> Text block:
I’m new to Python and RPI. I have a Raspberry Pi 3 and an Inky Impression 7.3. I’ve connected them with the 40 pin header and managed to download the Inky software to my RPI by creating a virtual folder wit Venv. However, when I try in terminal to run “from inky.auto import auto”, I get the following error: “bash: from: command not found”. I’m not sure if the Impression is even powered on. Is there an LED or someway for me to know?
I assume you’re following these instructions: GitHub - pimoroni/inky: Combined library for V2/V3 Inky pHAT and Inky wHAT.
The code you tried needs to be run at the Python prompt, so you need to run the python3
command to get a Python prompt first.

> Given data:
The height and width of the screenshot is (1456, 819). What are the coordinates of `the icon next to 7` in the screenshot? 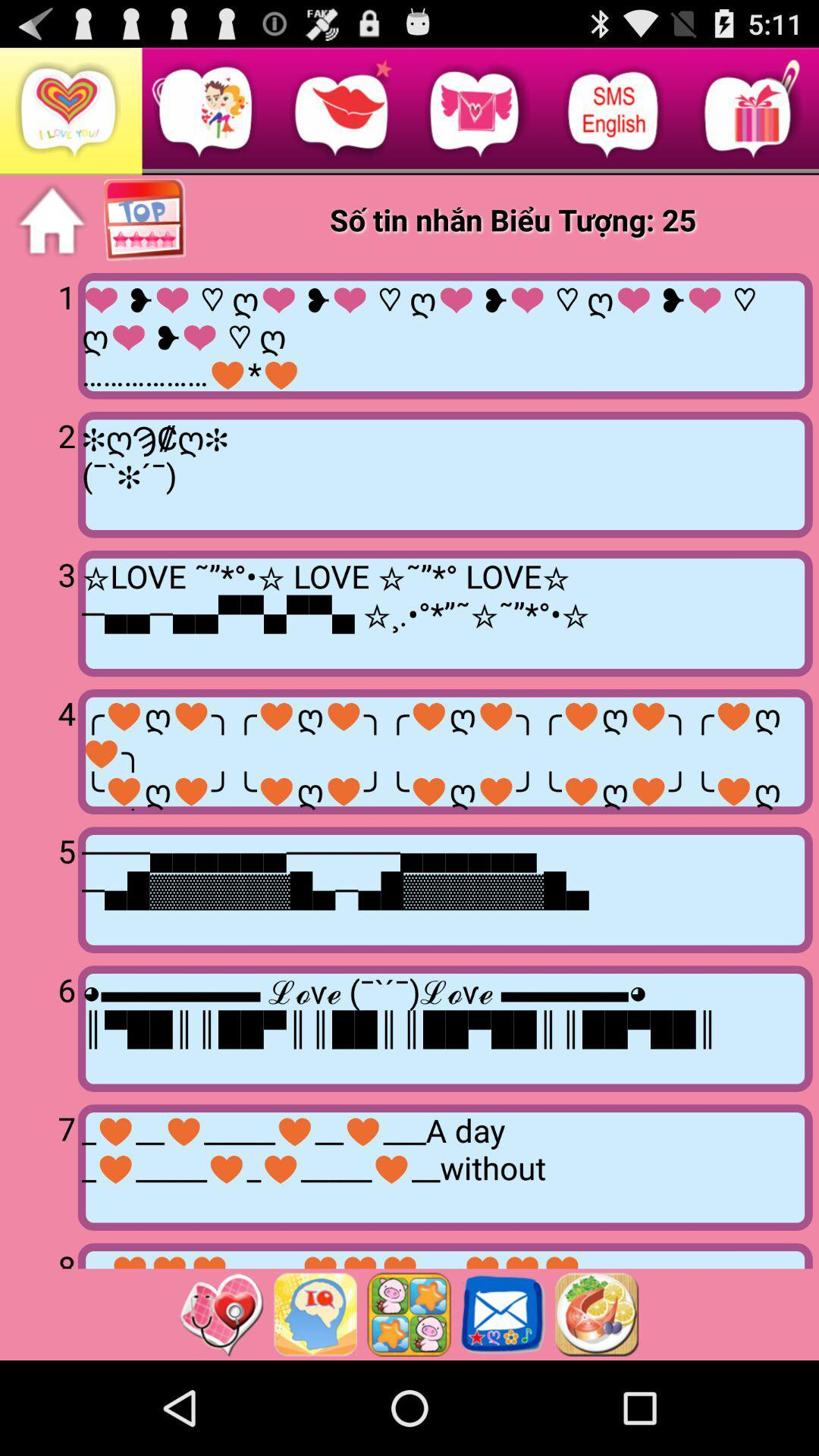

> The problem: Decide whether each statement agrees with the Inky Impression text: (a) the display is joined to the Raspberry Pi by the 40 pin header; (b) the reply says the code should be run directly in the terminal shell; (c) the board used is a Raspberry Pi 4. For each, give yes or no and quote the words of the text that settle it.

> Completed task:
(a) Yes: "I’ve connected them with the 40 pin header"
(b) No: "The code you tried needs to be run at the Python prompt"
(c) No: "I have a Raspberry Pi 3"